Task objective ▸ Write out the lines of the listing from the one containing "P.M. (62, 686)" through the last line, inclusive. Shift every coordinate in the answers by adding 122 to each number.

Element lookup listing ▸
◆ ◆ ◆ ◆

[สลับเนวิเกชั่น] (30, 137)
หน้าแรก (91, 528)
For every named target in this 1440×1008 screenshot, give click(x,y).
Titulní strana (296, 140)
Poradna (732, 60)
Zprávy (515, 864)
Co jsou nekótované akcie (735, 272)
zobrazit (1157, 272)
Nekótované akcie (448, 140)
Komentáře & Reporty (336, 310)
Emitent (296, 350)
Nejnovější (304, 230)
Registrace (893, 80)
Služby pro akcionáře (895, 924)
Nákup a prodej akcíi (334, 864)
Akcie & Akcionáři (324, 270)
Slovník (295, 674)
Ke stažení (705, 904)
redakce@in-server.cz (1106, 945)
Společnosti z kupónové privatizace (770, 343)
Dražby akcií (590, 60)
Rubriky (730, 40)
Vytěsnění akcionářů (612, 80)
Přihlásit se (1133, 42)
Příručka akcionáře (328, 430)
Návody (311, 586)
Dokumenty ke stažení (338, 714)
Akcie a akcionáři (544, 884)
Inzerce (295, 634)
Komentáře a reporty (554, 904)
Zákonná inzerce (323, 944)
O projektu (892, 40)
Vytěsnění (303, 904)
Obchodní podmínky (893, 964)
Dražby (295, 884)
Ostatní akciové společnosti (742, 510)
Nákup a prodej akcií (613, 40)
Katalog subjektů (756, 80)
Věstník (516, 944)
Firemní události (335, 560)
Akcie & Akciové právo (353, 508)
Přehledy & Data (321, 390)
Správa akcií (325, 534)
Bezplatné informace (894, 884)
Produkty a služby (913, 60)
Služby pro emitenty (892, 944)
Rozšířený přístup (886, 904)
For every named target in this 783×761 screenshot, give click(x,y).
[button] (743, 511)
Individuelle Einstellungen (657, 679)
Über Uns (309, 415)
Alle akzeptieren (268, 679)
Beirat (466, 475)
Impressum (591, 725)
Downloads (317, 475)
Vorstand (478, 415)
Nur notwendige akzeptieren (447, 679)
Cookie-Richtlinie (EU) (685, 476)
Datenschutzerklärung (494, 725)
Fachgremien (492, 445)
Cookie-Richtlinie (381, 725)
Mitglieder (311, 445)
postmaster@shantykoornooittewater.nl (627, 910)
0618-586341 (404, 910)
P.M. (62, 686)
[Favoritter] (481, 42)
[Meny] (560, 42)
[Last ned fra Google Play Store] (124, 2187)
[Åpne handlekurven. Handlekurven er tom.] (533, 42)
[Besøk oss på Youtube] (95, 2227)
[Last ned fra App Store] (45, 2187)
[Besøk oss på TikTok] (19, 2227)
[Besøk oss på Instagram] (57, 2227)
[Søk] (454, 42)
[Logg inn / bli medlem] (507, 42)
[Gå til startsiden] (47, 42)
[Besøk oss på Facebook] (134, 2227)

◆ ◆ ◆ ◆

Complete output ▸
P.M. (184, 808)
[Favoritter] (603, 164)
[Meny] (682, 164)
[Last ned fra Google Play Store] (246, 2309)
[Åpne handlekurven. Handlekurven er tom.] (655, 164)
[Besøk oss på Youtube] (217, 2349)
[Last ned fra App Store] (167, 2309)
[Besøk oss på TikTok] (141, 2349)
[Besøk oss på Instagram] (179, 2349)
[Søk] (576, 164)
[Logg inn / bli medlem] (629, 164)
[Gå til startsiden] (169, 164)
[Besøk oss på Facebook] (256, 2349)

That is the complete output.